Aim of the task. Summarize the passage on Siirala's ideas about illness and therapy in three sentences.

Supplied text.

Siirala distinguishes two major factors in this collective pathology. The first is the delusional possession of reality. By that Siirala means an attitude where one's own assumptions are considered the only one, a position where things are already known - so there seems to be no real need to orient towards the subject. Thus for Siirala 'a central feature of the delusions of the healthy seems to be the unconscious assumption that they possess reality, the criteria of what is worth notice'. The second is often latent despair, a hopelessness attitude. These factors can be seen for example in the history of psychiatry. Some decades ago it was already known that schizophrenia is an incurable state or condition. Therefore, no real therapeutic actions were done, and patients stayed ill: a Self-fulfilling prophecy.

Siirala wrote here about transfer, a social pathological formation of non-articulated life. When there is no room to people to react to problems they encounter, it has effects that harm the whole society. However, these transfers or burdens are not delivered equally. On the contrary, they often fall on the shoulders of this or that particular person, who then becomes ill. Here, Siirala maintains, the mentally or physically ill one - the Identified patient - gets ill for his society. In Siirala's view, then, 'many symptoms of schizophrenia may be precipitated by...the people around him, in an attempt to overcome tendencies in him which disturb their view of reality. This, as with many of Siirala's writings, is disturbing and provocative...[but] can never be healthily ignored'. The corollary is that the real subject of illness is not therefore the particular individual who is driven into isolation - "placelessness" - but the society that has driven him there. Siirala has accordingly been linked with figures like Harold Searles or Harry Stack Sullivan in his belief that the delusions of patients are 'expressions that reflect what has been dissociated, hidden, and overlooked in life'. A similar link appears in 'the psychological literature on Invisible Loyalties (Boszormenyi-Nagi & Spark 1973) and anonymous social burdens (Siirala, M. 1983)'.

== Psychotherapy ==

Siirala calls therapy the new, sharing transfer of social burden. The so-called transference of psychoanalysis is seen not only as projecting feelings to the therapist, but also as the sharing of this burden. Thus 'in order to be creative, the therapist must identify himself with the patient, share his sufferings so that he attains his goal'. This may also cause some pain to the therapist, but can at the same time make things happen that are at first sight impossible. Epistemologically Siirala stresses that therapist must keep all possibilities open, and not hang on to some preconceived theory like the oedipal theory of psychoanalysis. In many points Siirala comes close to Ronald David Laing, a famous anti-psychiatrist from the 1960s. The work "Medicine in Metamorphosis" was published originally in a series edited by Laing. Both were interested in social origins of schizophrenia. On the other hand, Siirala never stops considering his patients as ill. Also he sees that they need the right kind of psychiatric treatment to gain again some kind of place among other men.

== See also ==

- Parentification

== Selected bibliography ==

- Die Schizophrenie des Einzelnen und Der Allgemenheit. Wanderhoek & Ruprecht, Göttingen 1961.
- Medicine in metamorphosis. Tavistock, London 1969.
- From Transfer to Transference. Therapeia-Foundation, Helsinki 1983.

Entries supplied.
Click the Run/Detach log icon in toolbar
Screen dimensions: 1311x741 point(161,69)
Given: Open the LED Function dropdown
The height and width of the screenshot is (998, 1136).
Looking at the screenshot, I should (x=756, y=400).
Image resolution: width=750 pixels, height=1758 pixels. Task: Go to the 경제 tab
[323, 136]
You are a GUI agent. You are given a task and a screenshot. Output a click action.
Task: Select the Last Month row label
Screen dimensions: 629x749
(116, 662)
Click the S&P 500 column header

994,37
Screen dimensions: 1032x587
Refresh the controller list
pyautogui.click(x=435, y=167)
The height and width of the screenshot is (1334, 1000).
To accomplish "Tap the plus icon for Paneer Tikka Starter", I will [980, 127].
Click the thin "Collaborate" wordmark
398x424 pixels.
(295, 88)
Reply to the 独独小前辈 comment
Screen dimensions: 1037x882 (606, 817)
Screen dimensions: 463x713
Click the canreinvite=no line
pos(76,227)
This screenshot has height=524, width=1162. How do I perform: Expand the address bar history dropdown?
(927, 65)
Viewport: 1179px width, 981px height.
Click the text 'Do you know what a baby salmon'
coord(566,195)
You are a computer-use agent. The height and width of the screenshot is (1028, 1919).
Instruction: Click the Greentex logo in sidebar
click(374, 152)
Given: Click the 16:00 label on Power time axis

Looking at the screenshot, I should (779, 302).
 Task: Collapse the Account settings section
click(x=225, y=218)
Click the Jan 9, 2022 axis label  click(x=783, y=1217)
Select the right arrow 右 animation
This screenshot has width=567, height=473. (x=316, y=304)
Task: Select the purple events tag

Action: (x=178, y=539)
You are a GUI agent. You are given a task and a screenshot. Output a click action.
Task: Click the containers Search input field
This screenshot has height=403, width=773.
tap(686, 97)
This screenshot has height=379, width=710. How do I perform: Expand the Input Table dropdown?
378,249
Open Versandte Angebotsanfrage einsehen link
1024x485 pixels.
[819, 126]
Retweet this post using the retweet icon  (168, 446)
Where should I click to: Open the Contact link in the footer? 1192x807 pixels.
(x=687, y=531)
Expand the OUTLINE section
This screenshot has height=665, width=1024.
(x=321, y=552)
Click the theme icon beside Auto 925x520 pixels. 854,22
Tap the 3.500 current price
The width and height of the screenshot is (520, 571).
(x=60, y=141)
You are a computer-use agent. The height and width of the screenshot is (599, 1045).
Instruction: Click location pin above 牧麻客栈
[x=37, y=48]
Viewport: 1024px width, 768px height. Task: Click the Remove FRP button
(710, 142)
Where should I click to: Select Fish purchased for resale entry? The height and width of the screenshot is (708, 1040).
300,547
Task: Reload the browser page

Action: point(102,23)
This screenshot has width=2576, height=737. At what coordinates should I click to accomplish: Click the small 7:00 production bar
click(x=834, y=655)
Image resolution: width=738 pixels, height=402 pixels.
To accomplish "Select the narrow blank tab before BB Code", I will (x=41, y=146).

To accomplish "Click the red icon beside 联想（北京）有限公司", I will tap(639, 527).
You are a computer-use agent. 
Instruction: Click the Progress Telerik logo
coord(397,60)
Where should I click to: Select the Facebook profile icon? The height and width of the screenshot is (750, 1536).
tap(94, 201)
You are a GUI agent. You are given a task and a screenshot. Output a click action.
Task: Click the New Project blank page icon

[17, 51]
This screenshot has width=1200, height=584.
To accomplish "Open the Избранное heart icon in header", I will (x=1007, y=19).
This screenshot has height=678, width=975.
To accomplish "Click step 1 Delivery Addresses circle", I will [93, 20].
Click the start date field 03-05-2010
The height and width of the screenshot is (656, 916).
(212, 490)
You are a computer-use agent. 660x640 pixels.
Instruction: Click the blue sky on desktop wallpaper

Response box. Siirala distinguishes two major factors in collective pathology: a delusional possession of reality, in which one's own assumptions are considered the only ones, and an often latent despair. He holds that burdens left unarticulated in a society fall on particular persons, who then become ill for their society, so the real subject of illness is the society that drove them into isolation. He calls therapy a new, sharing transfer of this social burden, in which the therapist identifies with the patient and keeps all possibilities open rather than holding to a preconceived theory.